■ Exercise brief
Starting at the line that contains "Where should I click to: Click the Siguiente", restate every line word for word through the end of the entries.

■ Record excerpts
┄┄┄┄┄┄┄┄┄┄
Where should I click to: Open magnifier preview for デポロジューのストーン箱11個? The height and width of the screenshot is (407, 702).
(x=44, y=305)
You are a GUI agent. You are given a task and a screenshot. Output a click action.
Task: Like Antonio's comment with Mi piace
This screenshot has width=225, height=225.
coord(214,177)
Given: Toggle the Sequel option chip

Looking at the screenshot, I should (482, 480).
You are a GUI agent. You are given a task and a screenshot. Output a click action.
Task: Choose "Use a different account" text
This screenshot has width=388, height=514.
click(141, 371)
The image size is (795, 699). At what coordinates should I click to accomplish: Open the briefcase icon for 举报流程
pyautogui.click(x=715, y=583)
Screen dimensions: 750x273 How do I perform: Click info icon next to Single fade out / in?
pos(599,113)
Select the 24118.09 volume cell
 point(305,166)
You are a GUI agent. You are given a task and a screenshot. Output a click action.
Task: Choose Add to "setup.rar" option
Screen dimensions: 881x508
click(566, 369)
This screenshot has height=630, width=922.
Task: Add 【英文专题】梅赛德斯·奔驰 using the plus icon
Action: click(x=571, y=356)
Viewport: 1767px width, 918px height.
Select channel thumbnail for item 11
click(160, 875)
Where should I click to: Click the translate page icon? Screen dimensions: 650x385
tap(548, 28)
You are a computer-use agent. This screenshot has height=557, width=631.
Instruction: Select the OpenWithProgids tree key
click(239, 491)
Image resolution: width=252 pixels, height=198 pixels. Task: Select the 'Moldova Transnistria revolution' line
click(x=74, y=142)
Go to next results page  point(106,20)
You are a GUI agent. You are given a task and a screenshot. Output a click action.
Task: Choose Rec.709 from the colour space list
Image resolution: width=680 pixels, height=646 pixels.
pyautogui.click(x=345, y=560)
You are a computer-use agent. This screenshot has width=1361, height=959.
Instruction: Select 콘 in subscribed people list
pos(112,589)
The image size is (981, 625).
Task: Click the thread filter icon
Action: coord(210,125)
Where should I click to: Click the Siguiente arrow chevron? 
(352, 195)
┄┄┄┄┄┄┄┄┄┄
■ Reply to the exercise
Where should I click to: Click the Siguiente arrow chevron? 
(352, 195)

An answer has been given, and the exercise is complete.